━━ Fragmento de página ━━
Pocas obras han generado tanta adhesión a lo largo de la historia más reciente: adaptación al cine, serie, musical de éxito y, por último, adaptación del musical al cine. Vamos, el no va a más de las adaptaciones: adaptación de una adaptación!… En fin, volveremos más adelante a las posibles razones para semejante fenómeno.
Los Miserables no es la primera película sobre un musical: desde My Fair Lady hasta Chiago, muchos han intentado reproducir éxitos de Broadway en la gran pantalla: si funciona en el teatro, ¿por qué no va a funcionar en el cine? Pero resulta que no es tan fácil. Quizá porque la disposición de quien va al cine no es la misma que la de quien va al teatro. Y los medios difieren un poco.
¿Qué gusta en un musical? ¿La historia? ¿La música? ¿Las coreografías? Una mezcla de todo, me parece. En el caso que nos ocupa, del musical de Los miserables me encantó, en riguroso orden de preferencia: los cantantes, la música, los escenarios, la historia. Pienso que aquí está “la trampa”, y la razón por la que trasladar un musical a la gran pantalla no siempre es coser y cantar. Trataré de explicarme.
━━━
Tareas por realizar
[A] En el texto sobre Los miserables, ¿en qué orden de preferencia aparece lo que encantó del musical?
[B] Prolonga el texto sobre la adaptación de Los miserables a partir de su última frase.
━━ Filas almacenadas ━━
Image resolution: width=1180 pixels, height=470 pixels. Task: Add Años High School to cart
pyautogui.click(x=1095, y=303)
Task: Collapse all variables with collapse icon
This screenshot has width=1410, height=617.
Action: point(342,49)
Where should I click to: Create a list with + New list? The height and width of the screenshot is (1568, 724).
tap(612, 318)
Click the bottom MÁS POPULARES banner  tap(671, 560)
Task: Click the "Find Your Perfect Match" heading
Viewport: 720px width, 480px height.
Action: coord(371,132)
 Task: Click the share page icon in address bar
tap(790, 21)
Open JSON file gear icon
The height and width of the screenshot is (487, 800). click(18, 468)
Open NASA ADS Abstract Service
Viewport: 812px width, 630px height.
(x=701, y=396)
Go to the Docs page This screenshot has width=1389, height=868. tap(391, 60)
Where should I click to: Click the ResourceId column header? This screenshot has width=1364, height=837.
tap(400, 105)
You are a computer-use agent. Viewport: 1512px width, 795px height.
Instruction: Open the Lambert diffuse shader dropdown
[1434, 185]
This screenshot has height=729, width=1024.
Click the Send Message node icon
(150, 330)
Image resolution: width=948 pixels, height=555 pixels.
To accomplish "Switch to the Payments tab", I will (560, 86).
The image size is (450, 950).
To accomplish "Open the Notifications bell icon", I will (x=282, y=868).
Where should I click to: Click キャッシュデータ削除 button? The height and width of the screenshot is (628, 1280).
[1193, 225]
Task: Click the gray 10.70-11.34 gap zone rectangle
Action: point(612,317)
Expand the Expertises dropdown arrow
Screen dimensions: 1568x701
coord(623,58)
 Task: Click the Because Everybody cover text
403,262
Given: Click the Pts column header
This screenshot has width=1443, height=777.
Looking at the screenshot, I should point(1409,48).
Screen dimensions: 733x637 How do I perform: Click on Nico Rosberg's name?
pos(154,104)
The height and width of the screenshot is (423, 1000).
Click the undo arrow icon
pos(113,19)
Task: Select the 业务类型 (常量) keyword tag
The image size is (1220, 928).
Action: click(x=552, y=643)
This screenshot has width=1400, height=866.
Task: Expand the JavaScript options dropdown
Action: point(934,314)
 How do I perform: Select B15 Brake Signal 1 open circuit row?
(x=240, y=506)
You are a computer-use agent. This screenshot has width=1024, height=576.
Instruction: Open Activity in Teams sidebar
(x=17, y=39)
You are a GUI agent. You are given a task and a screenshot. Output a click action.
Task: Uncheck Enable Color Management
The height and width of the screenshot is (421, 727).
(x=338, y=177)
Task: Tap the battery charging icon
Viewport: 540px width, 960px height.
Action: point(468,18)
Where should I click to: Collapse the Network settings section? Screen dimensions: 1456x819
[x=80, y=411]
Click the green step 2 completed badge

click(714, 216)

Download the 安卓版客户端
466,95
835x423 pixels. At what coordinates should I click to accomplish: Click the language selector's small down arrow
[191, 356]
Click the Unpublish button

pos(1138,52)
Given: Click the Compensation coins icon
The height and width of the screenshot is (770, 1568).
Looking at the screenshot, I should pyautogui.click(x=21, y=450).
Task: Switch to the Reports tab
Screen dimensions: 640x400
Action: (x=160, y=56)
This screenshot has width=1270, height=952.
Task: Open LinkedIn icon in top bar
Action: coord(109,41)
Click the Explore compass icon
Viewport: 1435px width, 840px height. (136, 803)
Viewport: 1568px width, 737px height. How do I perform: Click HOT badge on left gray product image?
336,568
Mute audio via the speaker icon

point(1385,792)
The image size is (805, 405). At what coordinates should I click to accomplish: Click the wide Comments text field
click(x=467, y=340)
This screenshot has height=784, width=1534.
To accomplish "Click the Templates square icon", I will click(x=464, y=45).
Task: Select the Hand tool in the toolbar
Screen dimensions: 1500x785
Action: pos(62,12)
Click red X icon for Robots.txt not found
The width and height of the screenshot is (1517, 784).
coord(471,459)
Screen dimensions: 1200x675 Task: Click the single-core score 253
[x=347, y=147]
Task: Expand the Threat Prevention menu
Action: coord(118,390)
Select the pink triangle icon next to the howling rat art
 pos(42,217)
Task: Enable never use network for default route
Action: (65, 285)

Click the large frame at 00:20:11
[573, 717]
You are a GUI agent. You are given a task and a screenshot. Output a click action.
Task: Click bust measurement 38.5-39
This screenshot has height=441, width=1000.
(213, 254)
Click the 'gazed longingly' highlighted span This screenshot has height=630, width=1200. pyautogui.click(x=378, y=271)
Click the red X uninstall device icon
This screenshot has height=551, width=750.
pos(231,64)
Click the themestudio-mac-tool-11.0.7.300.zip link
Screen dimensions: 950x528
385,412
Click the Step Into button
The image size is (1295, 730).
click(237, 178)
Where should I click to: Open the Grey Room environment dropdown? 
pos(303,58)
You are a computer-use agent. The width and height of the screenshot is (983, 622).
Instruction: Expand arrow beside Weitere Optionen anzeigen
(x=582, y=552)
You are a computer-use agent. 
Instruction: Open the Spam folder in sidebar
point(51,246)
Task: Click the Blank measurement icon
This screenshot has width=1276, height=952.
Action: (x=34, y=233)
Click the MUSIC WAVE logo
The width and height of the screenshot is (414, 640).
━━━
Resultados esperados
[A] Los cantantes, la música, los escenarios y la historia.

[B]
Cuando vi la película, la de Liam Neeson y Uma Thurman (de la serie no hablaré, aunque desde luego merece la pena ser vista: ese Gerard Depardie como Jan Valjean es irrepetible) me impresionó por encima de todo la historia narrada. Es una buena película en el resto de aspectos, pero lo que más engancha es, con diferencia, la historia.
¿Qué cambia el musical? Que la belleza de la historia no la transmite sólo el guión: también la música nos habla de la redención del hombre. Pocas escenas me han transmitido con tanta intensidad la belleza de un alma yendo al encuentro de su creador como el trío final Fantine-Valjean-Obispo. La música añade belleza a flor de piel a aquello que se narra.
He hablado de todo esto porque me parece importante resaltar el verdadero logro de esta película, y sus principales dificultades. Hay quien ve en los numerosos primeros planos un defecto, como si al alejarse del estilo teatral la película perdiera algo… Cuando es precisamente uno de los elementos que nos puede dar el paso a la gran pantalla. La toma de 3 minutos en primer plano de Anne Hathaway conforman una arriesgadísima versión del “I dreamed a dream”. Diferente del original, pero en mi opinión aún más espectacular (atentos al Oscar por cierto).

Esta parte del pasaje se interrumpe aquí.